** Opening Excerpted passage block **
Accesses can be initiated by asserting all three chip enables
(CE1, CE2, CE3) active at the rising edge of the clock. If clock
enable (CEN) is active LOW and ADV/LD is asserted LOW, the
address presented to the device will be latched. The access can
either be a read or write operation, depending on the status of
the write enable (WE). BWX can be used to conduct byte write
operations.
Write operations are qualified by the write enable (WE). All writes
are simplified with on-chip synchronous self-timed write circuitry.
Three synchronous chip enables (CE1, CE2, CE3) and an
asynchronous output enable (OE) simplify depth expansion. All
operations (reads, writes, and deselects) are pipelined. ADV/LD
should be driven LOW once the device has been deselected in
order to load a new address for the next operation.
Single Read Accesses
A read access is initiated when the following conditions are
satisfied at clock rise: (1) CEN is asserted LOW, (2) CE1, CE2,
and CE3 are all asserted active, (3) the write enable input signal
WE is deasserted HIGH, and 4) ADV/LD is asserted LOW. The
address presented to the address inputs is latched into the
address register and presented to the memory array and control
logic. The control logic determines that a read access is in
progress and allows the requested data to propagate to the
output buffers. The data is available within 7.5 ns (133-MHz
device) provided OE is active LOW. After the first clock of the
read access, the output buffers are controlled by OE and the
internal control logic. OE must be driven LOW in order for the
device to drive out the requested data. On the subsequent clock,
another operation (read/write/deselect) can be initiated. When
the SRAM is deselected at clock rise by one of the chip enable
signals, its output will be tri-stated immediately.
Burst Read Accesses
The CY7C1355C/CY7C1357C has an on-chip burst counter that
allows the user the ability to supply a single address and conduct
up to four reads without reasserting the address inputs. ADV/LD
must be driven LOW in order to load a new address into the
SRAM, as described in the Single Read Accesses section
above. The sequence of the burst counter is determined by the
MODE input signal. A LOW input on MODE selects a linear burst
mode, a HIGH selects an interleaved burst sequence. Both burst
counters use A0 and A1 in the burst sequence, and will wrap
around when incremented sufficiently. A HIGH input on ADV/LD
will increment the internal burst counter regardless of the state
of chip enable inputs or WE. WE is latched at the beginning of a
burst cycle. Therefore, the type of access (read or write) is
maintained throughout the burst sequence.
Single Write Accesses
Write access are initiated when the following conditions are
satisfied at clock rise: (1) CEN is asserted LOW, (2) CE1, CE2,
and CE3 are all asserted active, and (3) the write signal WE is
asserted LOW. The address presented to the address bus is
loaded into the address register. The write signals are latched
into the control logic block. The data lines are automatically
tri-stated regardless of the state of the OE input signal. This
allows the external logic to present the data on DQs and DQPX.
On the next clock rise the data presented to DQs and DQPX (or
a subset for byte write operations, see Truth Table for details)
** Closing Excerpted passage block **
__Task requirements__.
1. Using the datasheet excerpt, decide whether each statement below agrees with it. Answer yes or no for each, and quote the deciding words.
(a) A LOW input on MODE selects an interleaved burst sequence.
(b) During a single write access, the data lines are tri-stated whatever the state of OE.
(c) The output enable (OE) is a synchronous signal.
2. Answer these questions from the datasheet excerpt.
(a) On the 133-MHz device, how soon is read data available?
(b) How many reads can the on-chip burst counter conduct from a single supplied address?
(c) Which address bits do both burst counters use in the burst sequence?
3. Recast the paragraph of the datasheet excerpt that begins "The CY7C1355C/CY7C1357C has an on-chip burst counter" as a bulleted list, keeping its main facts.
** Opening Record extracts block **
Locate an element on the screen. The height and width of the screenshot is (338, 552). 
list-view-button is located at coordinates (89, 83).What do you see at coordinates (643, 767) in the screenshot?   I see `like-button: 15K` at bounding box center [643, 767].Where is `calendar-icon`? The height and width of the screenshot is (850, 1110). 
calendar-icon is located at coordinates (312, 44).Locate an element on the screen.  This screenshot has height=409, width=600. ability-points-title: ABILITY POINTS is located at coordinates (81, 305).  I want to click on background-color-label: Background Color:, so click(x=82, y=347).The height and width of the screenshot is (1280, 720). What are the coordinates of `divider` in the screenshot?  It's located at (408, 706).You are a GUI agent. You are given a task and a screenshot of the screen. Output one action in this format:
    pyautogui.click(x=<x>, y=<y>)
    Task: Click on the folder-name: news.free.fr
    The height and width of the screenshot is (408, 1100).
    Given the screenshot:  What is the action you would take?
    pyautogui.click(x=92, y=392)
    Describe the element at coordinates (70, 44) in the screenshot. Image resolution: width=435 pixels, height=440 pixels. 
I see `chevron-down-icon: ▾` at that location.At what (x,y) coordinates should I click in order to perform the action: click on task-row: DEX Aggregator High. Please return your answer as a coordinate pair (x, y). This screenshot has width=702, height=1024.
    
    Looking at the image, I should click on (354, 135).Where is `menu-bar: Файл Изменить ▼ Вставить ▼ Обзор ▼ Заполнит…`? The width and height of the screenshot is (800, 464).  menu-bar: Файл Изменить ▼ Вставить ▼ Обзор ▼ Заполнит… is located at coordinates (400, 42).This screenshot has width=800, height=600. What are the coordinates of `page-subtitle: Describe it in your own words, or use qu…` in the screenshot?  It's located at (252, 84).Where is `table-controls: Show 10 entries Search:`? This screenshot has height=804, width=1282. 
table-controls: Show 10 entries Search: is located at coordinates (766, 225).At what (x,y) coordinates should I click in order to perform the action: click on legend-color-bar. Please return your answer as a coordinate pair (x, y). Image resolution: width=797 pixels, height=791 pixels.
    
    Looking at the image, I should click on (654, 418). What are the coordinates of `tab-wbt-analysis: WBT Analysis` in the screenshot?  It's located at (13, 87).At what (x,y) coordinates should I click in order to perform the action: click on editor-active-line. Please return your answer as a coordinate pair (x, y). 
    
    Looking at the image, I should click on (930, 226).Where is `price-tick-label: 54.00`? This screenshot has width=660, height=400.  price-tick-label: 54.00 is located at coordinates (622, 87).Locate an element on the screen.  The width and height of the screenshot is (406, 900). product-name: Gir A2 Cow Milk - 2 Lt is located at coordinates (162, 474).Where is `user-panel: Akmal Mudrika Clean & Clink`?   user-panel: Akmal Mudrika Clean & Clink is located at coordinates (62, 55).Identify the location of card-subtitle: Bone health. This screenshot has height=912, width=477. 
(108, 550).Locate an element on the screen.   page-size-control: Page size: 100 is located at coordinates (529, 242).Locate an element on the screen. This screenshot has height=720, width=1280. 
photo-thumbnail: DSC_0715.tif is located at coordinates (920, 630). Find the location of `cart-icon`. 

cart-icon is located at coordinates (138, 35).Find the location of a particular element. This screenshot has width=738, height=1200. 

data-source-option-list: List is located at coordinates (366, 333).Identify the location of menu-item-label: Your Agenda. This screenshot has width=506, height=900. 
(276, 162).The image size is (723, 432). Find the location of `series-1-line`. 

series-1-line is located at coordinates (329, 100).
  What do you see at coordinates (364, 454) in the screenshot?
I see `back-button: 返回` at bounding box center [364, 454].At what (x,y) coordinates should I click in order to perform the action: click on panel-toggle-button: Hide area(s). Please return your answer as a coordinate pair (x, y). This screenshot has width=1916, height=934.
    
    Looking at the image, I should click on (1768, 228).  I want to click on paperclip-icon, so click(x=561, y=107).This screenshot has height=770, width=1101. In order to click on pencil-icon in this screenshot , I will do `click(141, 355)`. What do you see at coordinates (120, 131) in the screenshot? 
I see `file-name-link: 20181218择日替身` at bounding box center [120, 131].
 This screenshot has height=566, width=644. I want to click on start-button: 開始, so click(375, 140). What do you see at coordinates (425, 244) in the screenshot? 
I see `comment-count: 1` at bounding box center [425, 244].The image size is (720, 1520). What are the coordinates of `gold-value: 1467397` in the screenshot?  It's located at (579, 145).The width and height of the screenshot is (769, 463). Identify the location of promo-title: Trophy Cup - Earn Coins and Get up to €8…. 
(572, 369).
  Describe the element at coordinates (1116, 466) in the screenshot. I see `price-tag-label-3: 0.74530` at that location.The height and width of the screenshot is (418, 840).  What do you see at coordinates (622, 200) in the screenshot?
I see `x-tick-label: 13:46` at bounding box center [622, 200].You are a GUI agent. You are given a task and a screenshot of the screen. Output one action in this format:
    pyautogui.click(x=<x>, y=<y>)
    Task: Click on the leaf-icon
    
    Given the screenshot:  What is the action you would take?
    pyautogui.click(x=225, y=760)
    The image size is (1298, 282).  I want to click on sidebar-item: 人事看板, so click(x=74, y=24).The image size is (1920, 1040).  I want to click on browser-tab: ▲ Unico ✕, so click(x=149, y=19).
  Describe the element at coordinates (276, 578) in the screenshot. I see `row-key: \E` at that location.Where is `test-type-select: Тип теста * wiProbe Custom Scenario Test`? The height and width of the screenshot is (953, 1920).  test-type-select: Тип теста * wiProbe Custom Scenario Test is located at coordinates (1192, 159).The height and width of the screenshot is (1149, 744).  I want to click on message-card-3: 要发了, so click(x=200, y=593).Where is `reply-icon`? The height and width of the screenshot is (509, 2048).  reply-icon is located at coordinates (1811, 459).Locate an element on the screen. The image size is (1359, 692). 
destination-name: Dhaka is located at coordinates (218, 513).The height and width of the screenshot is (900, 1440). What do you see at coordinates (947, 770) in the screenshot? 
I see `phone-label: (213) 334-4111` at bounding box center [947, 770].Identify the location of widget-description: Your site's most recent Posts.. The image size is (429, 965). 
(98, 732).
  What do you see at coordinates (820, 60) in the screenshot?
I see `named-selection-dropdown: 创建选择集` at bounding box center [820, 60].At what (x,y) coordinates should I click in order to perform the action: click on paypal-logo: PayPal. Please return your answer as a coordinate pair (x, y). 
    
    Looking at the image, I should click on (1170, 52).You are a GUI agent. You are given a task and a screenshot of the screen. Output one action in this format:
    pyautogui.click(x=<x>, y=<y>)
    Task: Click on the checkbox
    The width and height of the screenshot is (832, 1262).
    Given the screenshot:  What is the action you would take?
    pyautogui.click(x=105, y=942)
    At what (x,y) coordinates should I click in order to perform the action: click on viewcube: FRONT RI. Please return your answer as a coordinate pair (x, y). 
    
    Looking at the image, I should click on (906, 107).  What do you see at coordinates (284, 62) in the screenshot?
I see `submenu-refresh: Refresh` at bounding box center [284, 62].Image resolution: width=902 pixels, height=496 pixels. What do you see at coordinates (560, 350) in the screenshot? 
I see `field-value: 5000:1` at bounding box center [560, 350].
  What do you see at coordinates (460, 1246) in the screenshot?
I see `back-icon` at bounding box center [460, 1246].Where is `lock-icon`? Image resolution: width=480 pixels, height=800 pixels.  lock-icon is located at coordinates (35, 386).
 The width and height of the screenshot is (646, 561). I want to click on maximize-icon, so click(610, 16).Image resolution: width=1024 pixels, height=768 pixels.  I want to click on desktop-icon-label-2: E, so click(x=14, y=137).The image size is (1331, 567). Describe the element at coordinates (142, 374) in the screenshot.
** Closing Record extracts block **
__Answers below__.
1.
(a) No: "A LOW input on MODE selects a linear burst mode, a HIGH selects an interleaved burst sequence."
(b) Yes: "The data lines are automatically tri-stated regardless of the state of the OE input signal."
(c) No: "an asynchronous output enable (OE)"

2.
(a) Within 7.5 ns, provided OE is active LOW.
(b) Up to four.
(c) A0 and A1.

3.
- The CY7C1355C/CY7C1357C has an on-chip burst counter that allows up to four reads from one supplied address without reasserting the address inputs.
- ADV/LD must be driven LOW to load a new address into the SRAM.
- The MODE input sets the burst sequence: LOW selects linear, HIGH selects interleaved.
- Both burst counters use A0 and A1 and wrap around when incremented sufficiently.
- A HIGH input on ADV/LD increments the internal burst counter regardless of the chip enable inputs or WE.
- WE is latched at the start of a burst cycle, so the access type (read or write) stays the same throughout the burst.